- Exercise directions: Output every entry verbatim.

- Dataset items:
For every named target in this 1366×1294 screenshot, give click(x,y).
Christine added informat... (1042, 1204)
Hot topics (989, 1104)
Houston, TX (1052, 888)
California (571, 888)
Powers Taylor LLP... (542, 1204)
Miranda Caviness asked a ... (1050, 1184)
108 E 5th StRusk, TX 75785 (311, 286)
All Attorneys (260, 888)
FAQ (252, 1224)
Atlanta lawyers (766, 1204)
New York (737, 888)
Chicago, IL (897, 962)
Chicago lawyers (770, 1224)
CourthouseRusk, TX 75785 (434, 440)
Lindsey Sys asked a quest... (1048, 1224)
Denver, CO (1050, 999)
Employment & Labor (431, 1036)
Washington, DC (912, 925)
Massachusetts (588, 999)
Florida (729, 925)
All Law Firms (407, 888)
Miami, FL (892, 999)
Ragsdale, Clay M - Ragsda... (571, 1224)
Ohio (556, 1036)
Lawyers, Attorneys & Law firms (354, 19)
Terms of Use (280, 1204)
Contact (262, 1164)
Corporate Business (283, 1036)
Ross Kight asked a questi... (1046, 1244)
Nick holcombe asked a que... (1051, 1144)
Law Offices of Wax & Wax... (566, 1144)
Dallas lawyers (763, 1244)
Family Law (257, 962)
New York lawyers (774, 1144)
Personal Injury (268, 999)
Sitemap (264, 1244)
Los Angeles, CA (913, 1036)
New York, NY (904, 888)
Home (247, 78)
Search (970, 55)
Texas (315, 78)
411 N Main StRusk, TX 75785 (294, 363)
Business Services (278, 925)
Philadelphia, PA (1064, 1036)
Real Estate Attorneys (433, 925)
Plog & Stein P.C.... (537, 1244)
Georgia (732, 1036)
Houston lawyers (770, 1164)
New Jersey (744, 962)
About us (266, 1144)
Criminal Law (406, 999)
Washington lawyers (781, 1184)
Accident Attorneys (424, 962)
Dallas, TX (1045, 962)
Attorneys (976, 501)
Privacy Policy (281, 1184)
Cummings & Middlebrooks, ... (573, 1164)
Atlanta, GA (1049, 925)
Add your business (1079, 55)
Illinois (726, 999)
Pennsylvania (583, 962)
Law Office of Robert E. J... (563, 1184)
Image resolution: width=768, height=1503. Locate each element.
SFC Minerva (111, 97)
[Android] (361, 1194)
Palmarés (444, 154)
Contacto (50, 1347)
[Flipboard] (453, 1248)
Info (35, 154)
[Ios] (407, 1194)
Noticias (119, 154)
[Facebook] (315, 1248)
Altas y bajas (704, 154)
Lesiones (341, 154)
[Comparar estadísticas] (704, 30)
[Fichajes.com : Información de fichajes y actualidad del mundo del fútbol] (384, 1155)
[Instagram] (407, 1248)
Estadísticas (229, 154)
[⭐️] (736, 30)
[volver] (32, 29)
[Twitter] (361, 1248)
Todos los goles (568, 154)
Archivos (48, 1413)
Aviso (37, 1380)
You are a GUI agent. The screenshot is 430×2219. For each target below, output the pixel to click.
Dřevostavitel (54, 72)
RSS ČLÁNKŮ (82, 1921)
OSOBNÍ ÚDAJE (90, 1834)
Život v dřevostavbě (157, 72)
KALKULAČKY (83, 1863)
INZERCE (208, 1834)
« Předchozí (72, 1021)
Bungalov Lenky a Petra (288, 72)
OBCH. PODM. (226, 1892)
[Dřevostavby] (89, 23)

- Solution to this problem:
For every named target in this 1366×1294 screenshot, give click(x,y).
Christine added informat... (1042, 1204)
Hot topics (989, 1104)
Houston, TX (1052, 888)
California (571, 888)
Powers Taylor LLP... (542, 1204)
Miranda Caviness asked a ... (1050, 1184)
108 E 5th StRusk, TX 75785 (311, 286)
All Attorneys (260, 888)
FAQ (252, 1224)
Atlanta lawyers (766, 1204)
New York (737, 888)
Chicago, IL (897, 962)
Chicago lawyers (770, 1224)
CourthouseRusk, TX 75785 (434, 440)
Lindsey Sys asked a quest... (1048, 1224)
Denver, CO (1050, 999)
Employment & Labor (431, 1036)
Washington, DC (912, 925)
Massachusetts (588, 999)
Florida (729, 925)
All Law Firms (407, 888)
Miami, FL (892, 999)
Ragsdale, Clay M - Ragsda... (571, 1224)
Ohio (556, 1036)
Lawyers, Attorneys & Law firms (354, 19)
Terms of Use (280, 1204)
Contact (262, 1164)
Corporate Business (283, 1036)
Ross Kight asked a questi... (1046, 1244)
Nick holcombe asked a que... (1051, 1144)
Law Offices of Wax & Wax... (566, 1144)
Dallas lawyers (763, 1244)
Family Law (257, 962)
New York lawyers (774, 1144)
Personal Injury (268, 999)
Sitemap (264, 1244)
Los Angeles, CA (913, 1036)
New York, NY (904, 888)
Home (247, 78)
Search (970, 55)
Texas (315, 78)
411 N Main StRusk, TX 75785 (294, 363)
Business Services (278, 925)
Philadelphia, PA (1064, 1036)
Real Estate Attorneys (433, 925)
Plog & Stein P.C.... (537, 1244)
Georgia (732, 1036)
Houston lawyers (770, 1164)
New Jersey (744, 962)
About us (266, 1144)
Criminal Law (406, 999)
Washington lawyers (781, 1184)
Accident Attorneys (424, 962)
Dallas, TX (1045, 962)
Attorneys (976, 501)
Privacy Policy (281, 1184)
Cummings & Middlebrooks, ... (573, 1164)
Atlanta, GA (1049, 925)
Add your business (1079, 55)
Illinois (726, 999)
Pennsylvania (583, 962)
Law Office of Robert E. J... (563, 1184)
Image resolution: width=768, height=1503. Locate each element.
SFC Minerva (111, 97)
[Android] (361, 1194)
Palmarés (444, 154)
Contacto (50, 1347)
[Flipboard] (453, 1248)
Info (35, 154)
[Ios] (407, 1194)
Noticias (119, 154)
[Facebook] (315, 1248)
Altas y bajas (704, 154)
Lesiones (341, 154)
[Comparar estadísticas] (704, 30)
[Fichajes.com : Información de fichajes y actualidad del mundo del fútbol] (384, 1155)
[Instagram] (407, 1248)
Estadísticas (229, 154)
[⭐️] (736, 30)
[volver] (32, 29)
[Twitter] (361, 1248)
Todos los goles (568, 154)
Archivos (48, 1413)
Aviso (37, 1380)
You are a GUI agent. The screenshot is 430×2219. For each target below, output the pixel to click.
Dřevostavitel (54, 72)
RSS ČLÁNKŮ (82, 1921)
OSOBNÍ ÚDAJE (90, 1834)
Život v dřevostavbě (157, 72)
KALKULAČKY (83, 1863)
INZERCE (208, 1834)
« Předchozí (72, 1021)
Bungalov Lenky a Petra (288, 72)
OBCH. PODM. (226, 1892)
[Dřevostavby] (89, 23)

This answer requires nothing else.